> _EXERCISE DETAILS_
Begin at the line that contains "The height and" and reproduce it along with every line after it to the end of the listing; skip any pictures.

[STUDY MATERIAL — start]

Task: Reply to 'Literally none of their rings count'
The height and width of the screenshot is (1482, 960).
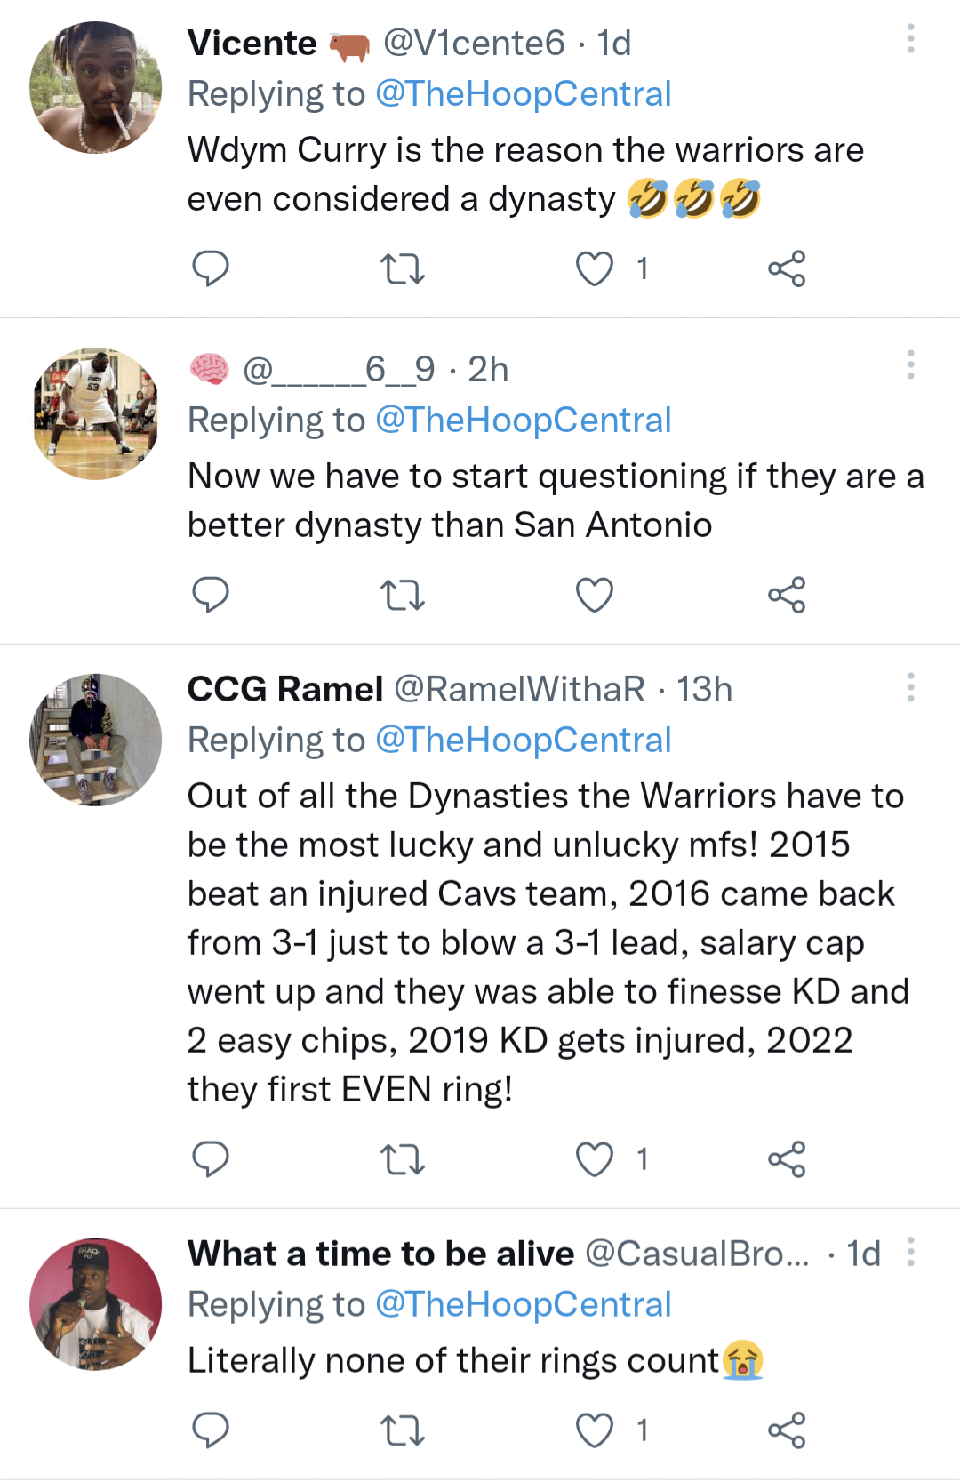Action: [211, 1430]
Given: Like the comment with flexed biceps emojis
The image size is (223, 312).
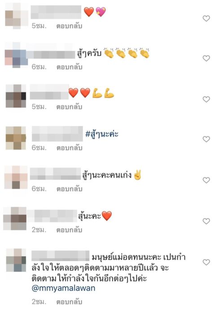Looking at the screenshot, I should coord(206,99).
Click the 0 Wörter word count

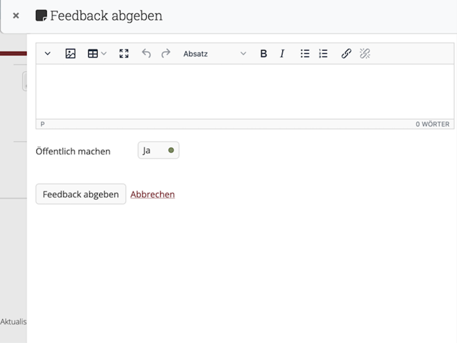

[STUDY MATERIAL — finish]

> _SOLUTION FOR THIS PROBLEM_
The height and width of the screenshot is (1482, 960).
Action: [211, 1430]
Given: Like the comment with flexed biceps emojis
The image size is (223, 312).
Looking at the screenshot, I should coord(206,99).
Click the 0 Wörter word count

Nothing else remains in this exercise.